Further proof of the "AnyoneCanBeACloser" theory, Wilson amassed 24 saves despite brutal peripherals (49 hits, 27 walks, eight homers, 6.02 ERA, 1.64 WHIP in 46.1 innings). You can point to his late-season elbow struggles and pretend it was the reason for the poor season, but that doesn't explain his pre-Break totals (1.57 WHIP, 5.01 ERA despite 22 saves). As a lefty who doesn't get lefties out, Texas has a bit of a problem just throwing him into a late-inning specialist role, and talks of returning him to the rotation have since died down as well. He's expected to begin the year behind Frank Francisco as Texas' closer, though Francisco's occasional injury woes should be considered if Wilson is going dirt cheap in your auctions.

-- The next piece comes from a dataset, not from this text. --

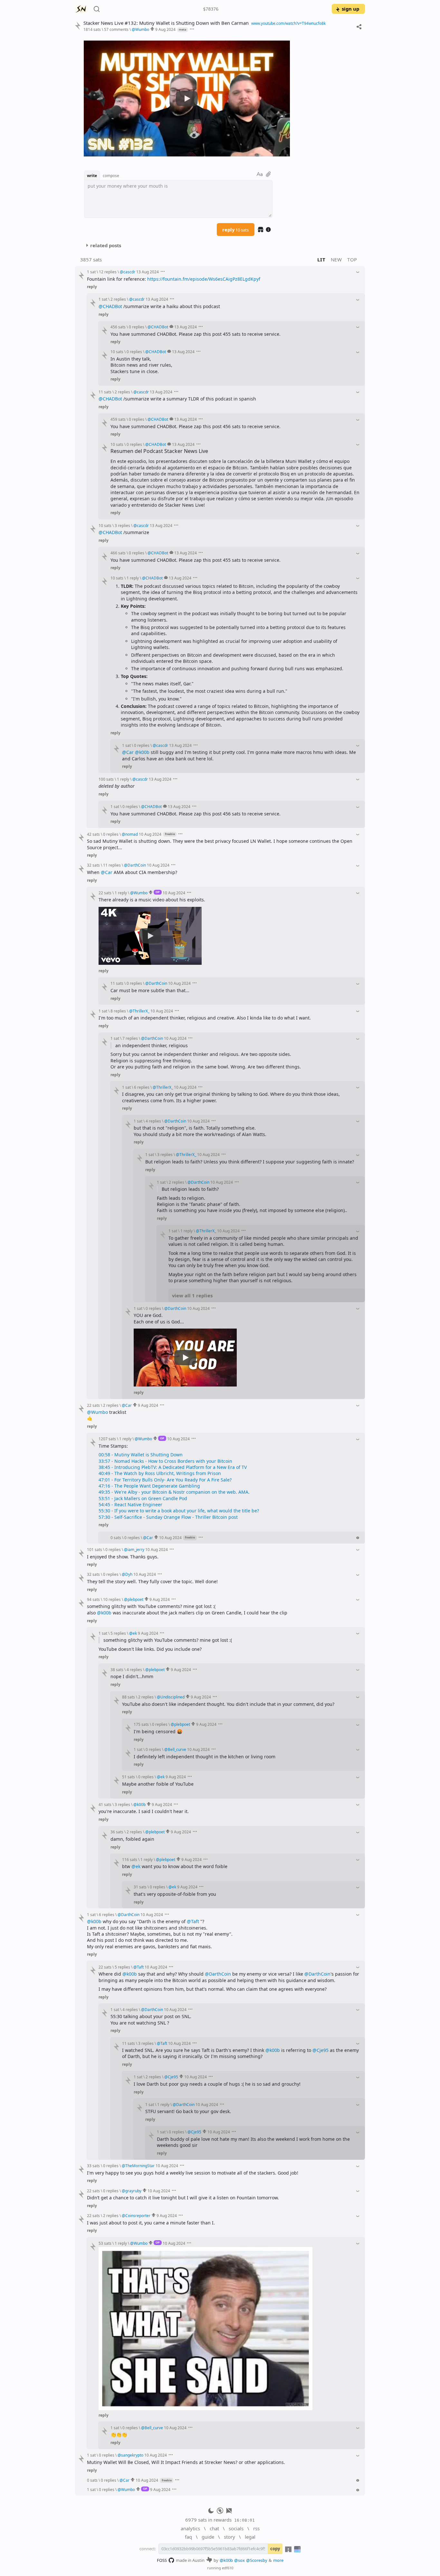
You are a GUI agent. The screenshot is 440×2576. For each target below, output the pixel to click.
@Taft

Wilson managed to pick up 12 saves following the trade of Eric Gagne, but struggled as the season wore on and isn't being looked at as a viable closing candidate in 2008 unless Texas comes up empty on the free agent market and Akinori Otsuka doesn't return to form. He walks too many to be an effective closer over the course of the season, and doesn't post gaudy strikeout numbers to have much value in just a set-up role.
Wilson had a nice year in relief once he got on the field healthy. He excelled against lefties, holding them to a .155 average against and struck out 19 in 20.2 innings. With Ron Mahay returning, it could be another year before Wilson takes over as the shutdown lefty, but he has a future in that role.
Wilson had some effective outings as a long reliever for Texas following a promotion, but not nearly enough, as his 6.94 ERA attests. He's not expected to play a large role out of the Texas bullpen in 2006.
Wilson posted a combined 11-2 record, split between Single-A and Double-A this season, with a pretty suspect K/BB ratio (93 K/53 walks in 136 innings) considering his less than overpowering stuff. He needs to pass the Double-A Litmus Test before we get too excited.